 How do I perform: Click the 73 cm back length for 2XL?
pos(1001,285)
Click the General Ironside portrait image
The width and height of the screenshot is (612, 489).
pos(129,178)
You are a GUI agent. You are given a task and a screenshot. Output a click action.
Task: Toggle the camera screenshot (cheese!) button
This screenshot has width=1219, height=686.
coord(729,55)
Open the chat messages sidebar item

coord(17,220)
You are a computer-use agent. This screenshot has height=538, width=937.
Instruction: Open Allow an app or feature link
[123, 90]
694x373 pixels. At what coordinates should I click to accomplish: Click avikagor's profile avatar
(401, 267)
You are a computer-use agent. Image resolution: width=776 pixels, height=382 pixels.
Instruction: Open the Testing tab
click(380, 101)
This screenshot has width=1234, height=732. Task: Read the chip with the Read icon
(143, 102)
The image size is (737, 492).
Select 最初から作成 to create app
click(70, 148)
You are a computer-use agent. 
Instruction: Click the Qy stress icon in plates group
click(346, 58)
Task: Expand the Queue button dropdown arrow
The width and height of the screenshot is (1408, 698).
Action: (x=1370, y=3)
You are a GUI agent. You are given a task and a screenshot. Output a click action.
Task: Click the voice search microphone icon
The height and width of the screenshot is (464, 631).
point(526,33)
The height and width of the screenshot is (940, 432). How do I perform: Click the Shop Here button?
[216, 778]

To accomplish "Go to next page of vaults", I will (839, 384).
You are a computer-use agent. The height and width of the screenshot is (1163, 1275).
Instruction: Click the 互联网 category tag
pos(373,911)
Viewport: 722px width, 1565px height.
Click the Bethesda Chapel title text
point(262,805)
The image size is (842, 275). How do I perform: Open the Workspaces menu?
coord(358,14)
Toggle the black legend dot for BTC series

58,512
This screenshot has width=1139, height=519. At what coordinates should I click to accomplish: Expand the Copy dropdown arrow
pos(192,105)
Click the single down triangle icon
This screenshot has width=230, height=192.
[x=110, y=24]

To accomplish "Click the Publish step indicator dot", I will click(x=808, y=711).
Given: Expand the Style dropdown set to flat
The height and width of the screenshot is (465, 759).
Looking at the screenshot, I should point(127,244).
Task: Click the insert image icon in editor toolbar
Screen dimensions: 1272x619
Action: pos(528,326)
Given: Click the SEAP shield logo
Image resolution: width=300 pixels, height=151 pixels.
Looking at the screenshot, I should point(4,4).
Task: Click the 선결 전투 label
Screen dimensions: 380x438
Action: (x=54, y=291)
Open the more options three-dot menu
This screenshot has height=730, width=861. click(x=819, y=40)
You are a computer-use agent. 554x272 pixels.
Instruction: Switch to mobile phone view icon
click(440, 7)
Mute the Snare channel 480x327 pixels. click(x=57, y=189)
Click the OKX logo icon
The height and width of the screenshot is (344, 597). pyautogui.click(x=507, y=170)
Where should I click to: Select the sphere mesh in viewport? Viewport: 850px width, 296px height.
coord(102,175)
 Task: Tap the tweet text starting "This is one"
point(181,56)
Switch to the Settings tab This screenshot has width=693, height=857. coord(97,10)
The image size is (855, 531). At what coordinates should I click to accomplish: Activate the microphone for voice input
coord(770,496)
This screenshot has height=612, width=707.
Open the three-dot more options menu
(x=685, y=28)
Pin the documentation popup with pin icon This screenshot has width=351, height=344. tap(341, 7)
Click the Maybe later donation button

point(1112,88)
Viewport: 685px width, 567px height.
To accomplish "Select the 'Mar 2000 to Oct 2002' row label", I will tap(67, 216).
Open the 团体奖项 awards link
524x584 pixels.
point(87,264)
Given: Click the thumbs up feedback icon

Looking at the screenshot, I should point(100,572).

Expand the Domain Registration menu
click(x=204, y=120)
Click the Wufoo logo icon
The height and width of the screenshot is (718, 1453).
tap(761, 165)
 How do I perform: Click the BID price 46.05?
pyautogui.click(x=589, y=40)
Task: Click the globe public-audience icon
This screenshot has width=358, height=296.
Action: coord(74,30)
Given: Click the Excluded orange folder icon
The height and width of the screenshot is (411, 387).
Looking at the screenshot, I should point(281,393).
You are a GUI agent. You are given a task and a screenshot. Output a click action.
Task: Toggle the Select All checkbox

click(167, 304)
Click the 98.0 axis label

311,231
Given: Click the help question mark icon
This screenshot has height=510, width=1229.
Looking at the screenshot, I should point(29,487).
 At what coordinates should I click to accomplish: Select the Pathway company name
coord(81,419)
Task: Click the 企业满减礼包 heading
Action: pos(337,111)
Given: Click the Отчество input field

________

When the word "agent" occurs in a line above, list that line.

● Solution for this exercise
You are a GUI agent. You are given a task and a screenshot. Output a click action.
You are a computer-use agent. This screenshot has height=538, width=937.
You are a computer-use agent. Image resolution: width=776 pixels, height=382 pixels.
You are a computer-use agent. 
You are a GUI agent. You are given a task and a screenshot. Output a click action.
You are a computer-use agent. The height and width of the screenshot is (1163, 1275).
You are a computer-use agent. 554x272 pixels.
You are a GUI agent. You are given a task and a screenshot. Output a click action.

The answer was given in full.